## MATERIAL TO PROCESS
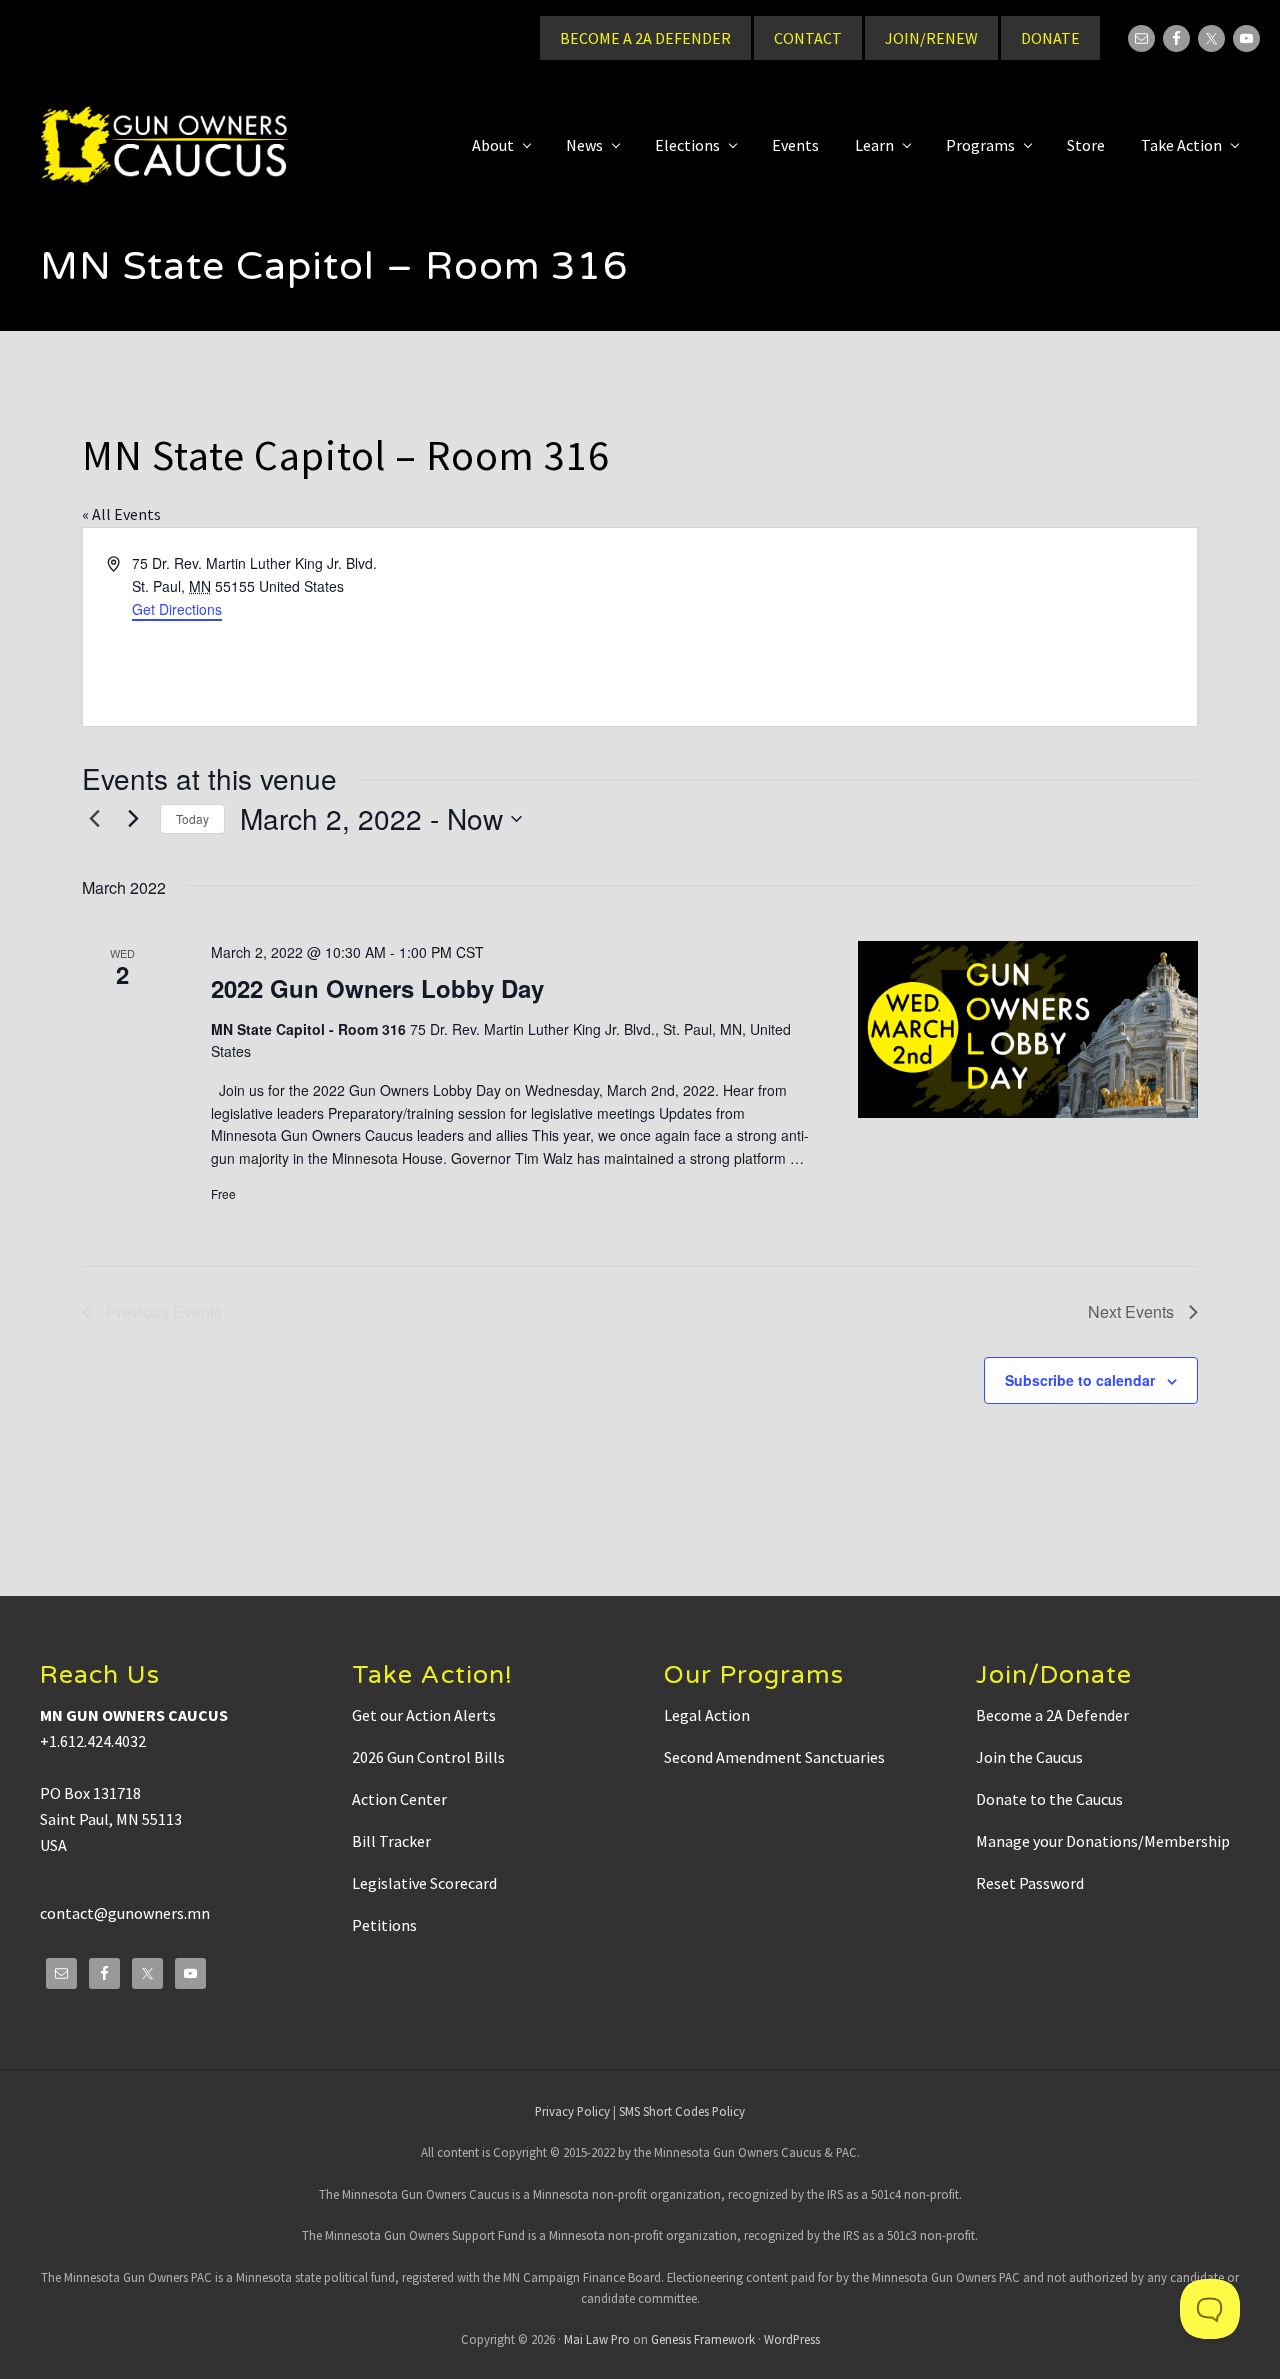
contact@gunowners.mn (125, 1913)
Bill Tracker (391, 1841)
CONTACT (808, 38)
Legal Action (707, 1715)
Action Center (399, 1799)
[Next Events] (133, 819)
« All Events (121, 514)
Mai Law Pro (597, 2339)
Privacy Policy (572, 2111)
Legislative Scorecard (424, 1883)
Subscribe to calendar (1080, 1380)
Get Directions (177, 609)
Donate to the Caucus (1049, 1799)
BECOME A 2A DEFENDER (645, 38)
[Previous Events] (94, 819)
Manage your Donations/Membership (1103, 1841)
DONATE (1050, 38)
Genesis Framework (703, 2339)
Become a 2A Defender (1052, 1715)
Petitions (384, 1925)
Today (192, 818)
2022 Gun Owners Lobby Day (377, 988)
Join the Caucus (1029, 1757)
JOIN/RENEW (931, 38)
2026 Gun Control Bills (428, 1757)
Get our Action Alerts (424, 1715)
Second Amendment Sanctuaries (774, 1757)
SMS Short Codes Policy (682, 2111)
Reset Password (1030, 1883)
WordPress (792, 2339)
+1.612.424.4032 (93, 1741)
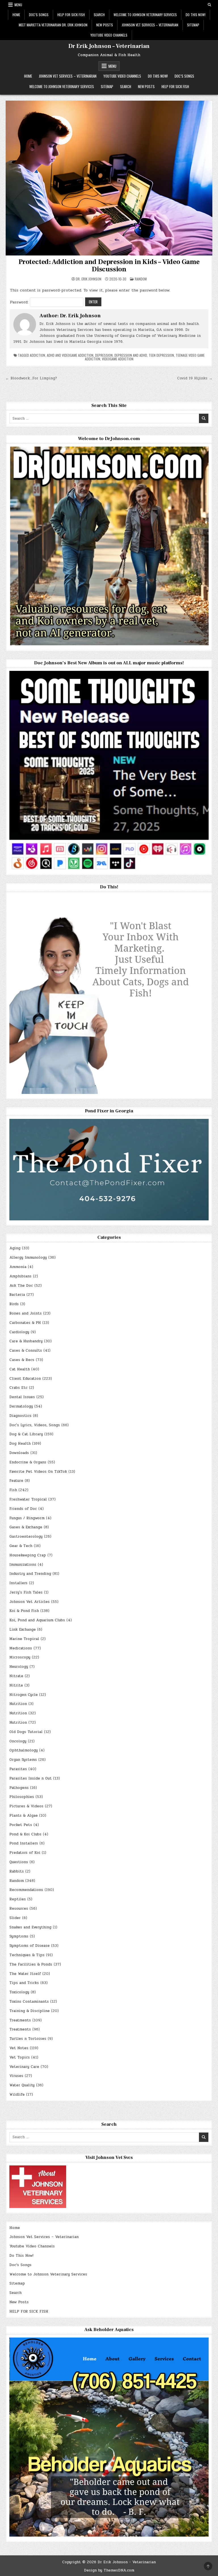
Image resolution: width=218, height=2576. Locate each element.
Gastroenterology (26, 1536)
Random (141, 278)
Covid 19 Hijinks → (195, 378)
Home (16, 14)
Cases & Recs (21, 1360)
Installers (18, 1583)
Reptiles (17, 1899)
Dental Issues (22, 1397)
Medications (20, 1648)
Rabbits (16, 1871)
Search (99, 14)
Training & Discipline (29, 2011)
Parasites (18, 1769)
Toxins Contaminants (29, 2001)
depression (104, 355)
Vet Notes (18, 2048)
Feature (16, 1481)
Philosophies (21, 1797)
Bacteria (17, 1294)
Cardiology (19, 1332)
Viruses (16, 2076)
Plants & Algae (23, 1815)
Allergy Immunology (28, 1257)
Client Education (25, 1378)
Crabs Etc (18, 1388)
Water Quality (22, 2085)
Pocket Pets (20, 1825)
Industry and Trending (30, 1574)
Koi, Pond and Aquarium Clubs (37, 1620)
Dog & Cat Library (26, 1434)
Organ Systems (23, 1760)
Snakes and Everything (30, 1927)
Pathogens (19, 1788)
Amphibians (20, 1276)
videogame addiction (117, 358)
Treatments (20, 2020)
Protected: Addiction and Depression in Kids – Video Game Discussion (109, 265)
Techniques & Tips (27, 1955)
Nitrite (16, 1685)
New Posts (104, 24)
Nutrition (18, 1704)
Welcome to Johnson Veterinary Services (145, 14)
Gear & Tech (20, 1546)
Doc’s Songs (39, 14)
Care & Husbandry (26, 1341)
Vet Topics (19, 2057)
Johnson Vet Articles (29, 1602)
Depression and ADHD (130, 355)
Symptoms (18, 1936)
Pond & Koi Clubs (25, 1834)
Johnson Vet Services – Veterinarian (150, 24)
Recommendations (26, 1890)
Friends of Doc (23, 1509)
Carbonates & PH (25, 1323)
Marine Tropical (24, 1639)
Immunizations (22, 1564)
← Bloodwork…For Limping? (31, 378)
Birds (14, 1304)
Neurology (18, 1667)
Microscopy (19, 1657)
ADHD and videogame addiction (70, 355)
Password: (20, 302)
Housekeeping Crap (27, 1555)
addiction (37, 355)
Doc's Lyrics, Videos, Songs (34, 1425)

## EXERCISE
Extract the full listing above verbatim; pictures are to be left out of the copy.

## OUTPUT OF THE TASK
contact@gunowners.mn (125, 1913)
Bill Tracker (391, 1841)
CONTACT (808, 38)
Legal Action (707, 1715)
Action Center (399, 1799)
[Next Events] (133, 819)
« All Events (121, 514)
Mai Law Pro (597, 2339)
Privacy Policy (572, 2111)
Legislative Scorecard (424, 1883)
Subscribe to calendar (1080, 1380)
Get Directions (177, 609)
Donate to the Caucus (1049, 1799)
BECOME A 2A DEFENDER (645, 38)
[Previous Events] (94, 819)
Manage your Donations/Membership (1103, 1841)
DONATE (1050, 38)
Genesis Framework (703, 2339)
Become a 2A Defender (1052, 1715)
Petitions (384, 1925)
Today (192, 818)
2022 Gun Owners Lobby Day (377, 988)
Join the Caucus (1029, 1757)
JOIN/RENEW (931, 38)
2026 Gun Control Bills (428, 1757)
Get our Action Alerts (424, 1715)
Second Amendment Sanctuaries (774, 1757)
SMS Short Codes Policy (682, 2111)
Reset Password (1030, 1883)
WordPress (792, 2339)
+1.612.424.4032 (93, 1741)
Image resolution: width=218, height=2576. Locate each element.
Gastroenterology (26, 1536)
Random (141, 278)
Covid 19 Hijinks → (195, 378)
Home (16, 14)
Cases & Recs (21, 1360)
Installers (18, 1583)
Reptiles (17, 1899)
Dental Issues (22, 1397)
Medications (20, 1648)
Rabbits (16, 1871)
Search (99, 14)
Training & Discipline (29, 2011)
Parasites (18, 1769)
Toxins Contaminants (29, 2001)
depression (104, 355)
Vet Notes (18, 2048)
Feature (16, 1481)
Philosophies (21, 1797)
Bacteria (17, 1294)
Cardiology (19, 1332)
Viruses (16, 2076)
Plants & Algae (23, 1815)
Allergy Immunology (28, 1257)
Client Education (25, 1378)
Crabs Etc (18, 1388)
Water Quality (22, 2085)
Pocket Pets (20, 1825)
Industry and Trending (30, 1574)
Koi, Pond and Aquarium Clubs (37, 1620)
Dog & Cat Library (26, 1434)
Organ Systems (23, 1760)
Snakes and Everything (30, 1927)
Pathogens (19, 1788)
Amphibians (20, 1276)
videogame addiction (117, 358)
Treatments (20, 2020)
Protected: Addiction and Depression in Kids – Video Game Discussion (109, 265)
Techniques & Tips (27, 1955)
Nitrite (16, 1685)
New Posts (104, 24)
Nutrition (18, 1704)
Welcome to Johnson Veterinary Services (145, 14)
Gear & Tech (20, 1546)
Doc’s Songs (39, 14)
Care & Husbandry (26, 1341)
Vet Topics (19, 2057)
Johnson Vet Articles (29, 1602)
Depression and ADHD (130, 355)
Symptoms (18, 1936)
Pond & Koi Clubs (25, 1834)
Johnson Vet Services – Veterinarian (150, 24)
Recommendations (26, 1890)
Friends of Doc (23, 1509)
Carbonates & PH (25, 1323)
Marine Tropical (24, 1639)
Immunizations (22, 1564)
← Bloodwork…For Limping? (31, 378)
Birds (14, 1304)
Neurology (18, 1667)
Microscopy (19, 1657)
ADHD and videogame addiction (70, 355)
Password: (20, 302)
Housekeeping Crap (27, 1555)
addiction (37, 355)
Doc's Lyrics, Videos, Songs (34, 1425)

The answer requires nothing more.